begin Material for this exercise
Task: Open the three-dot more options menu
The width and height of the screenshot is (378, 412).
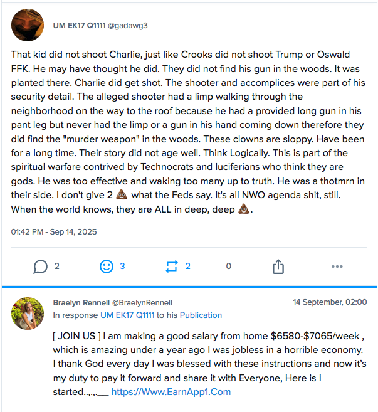Action: pos(337,267)
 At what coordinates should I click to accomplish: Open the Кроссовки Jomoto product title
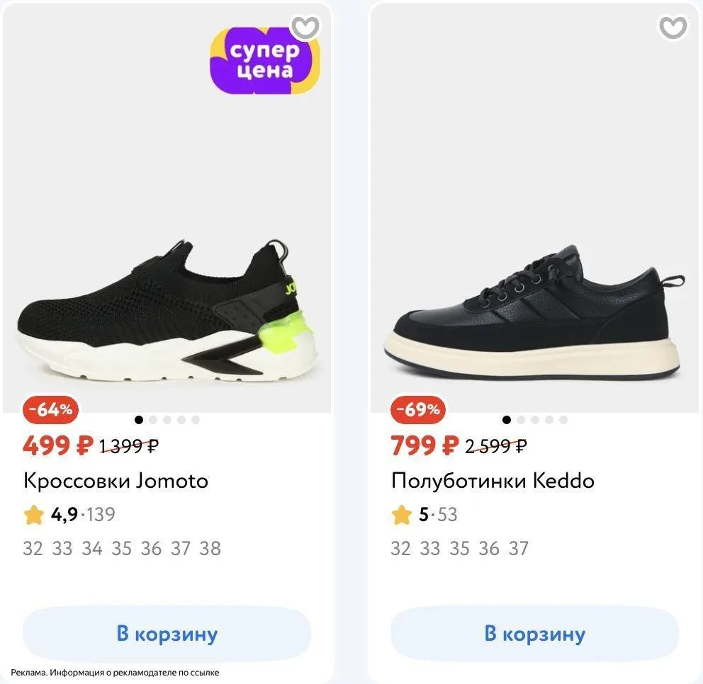click(x=116, y=481)
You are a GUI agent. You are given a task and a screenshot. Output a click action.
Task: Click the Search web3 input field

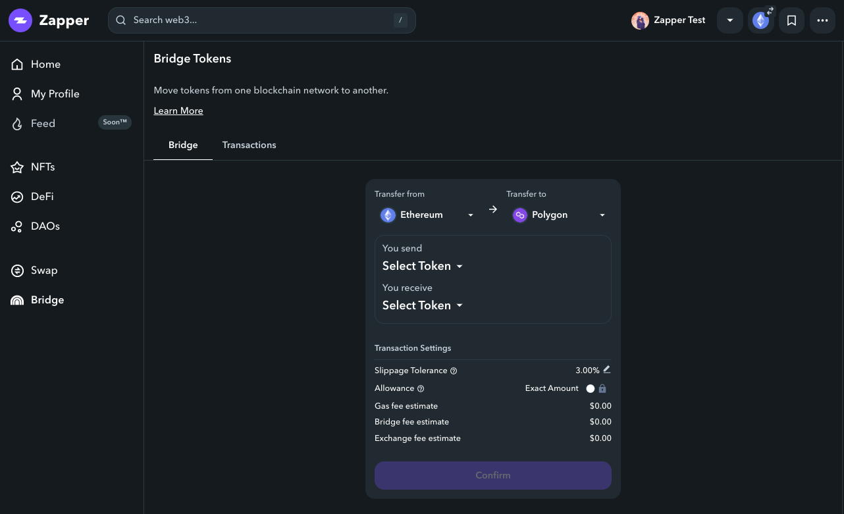262,20
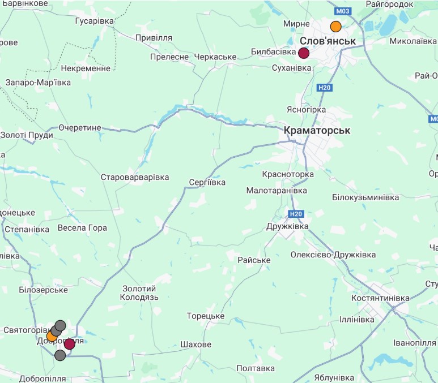This screenshot has width=438, height=383.
Task: Click the Торецьке village label
Action: 205,316
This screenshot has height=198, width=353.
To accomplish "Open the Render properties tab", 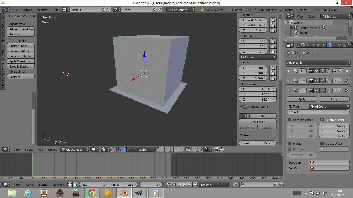I will point(298,45).
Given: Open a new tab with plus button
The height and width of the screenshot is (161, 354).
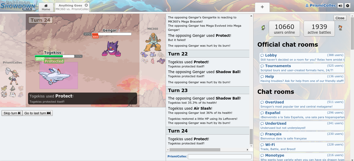Looking at the screenshot, I should click(x=262, y=7).
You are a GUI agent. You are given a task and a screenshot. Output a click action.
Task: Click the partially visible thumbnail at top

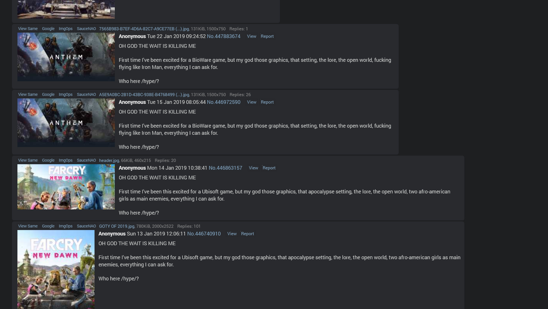tap(66, 9)
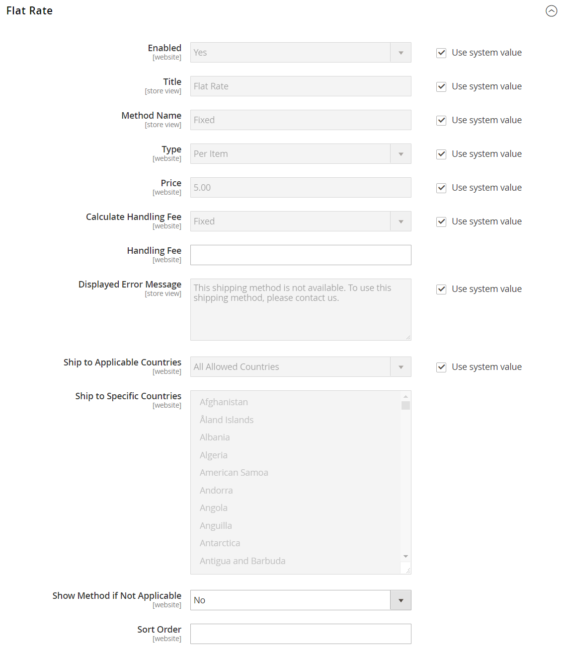Uncheck Use system value for Price
Image resolution: width=564 pixels, height=650 pixels.
tap(441, 188)
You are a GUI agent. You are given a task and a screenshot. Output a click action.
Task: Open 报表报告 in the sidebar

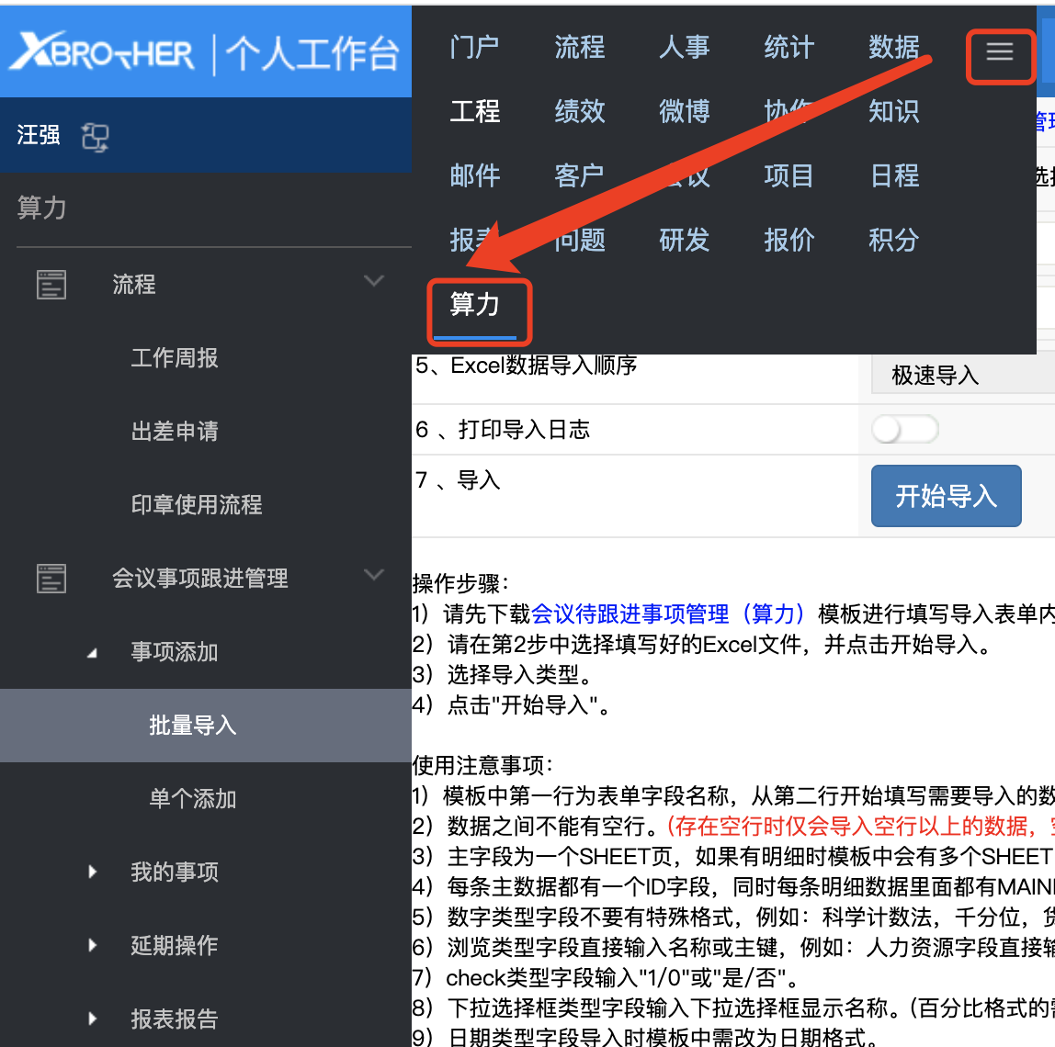click(175, 1019)
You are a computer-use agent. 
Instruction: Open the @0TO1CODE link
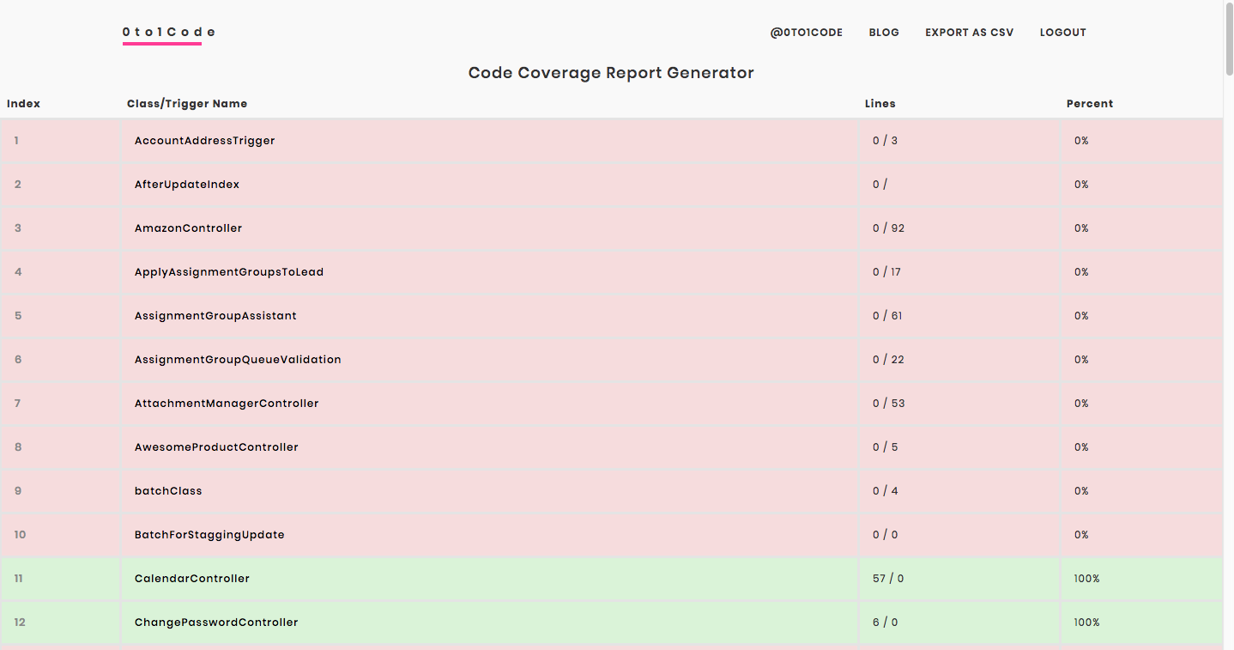coord(806,33)
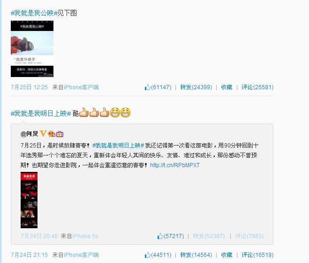Viewport: 309px width, 263px height.
Task: Like the first post with 61147 likes
Action: tap(158, 87)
end Material for this exercise
■ **Problem to work on**
Copy the rows above word for word, from the line containing "You are a computer-use agent." through the last line of the rows, including both ends. Omit the pictures.

■ **Complete response**
You are a computer-use agent. 
Instruction: Open the @0TO1CODE link
coord(806,33)
Viewport: 309px width, 263px height.
Task: Like the first post with 61147 likes
Action: tap(158, 87)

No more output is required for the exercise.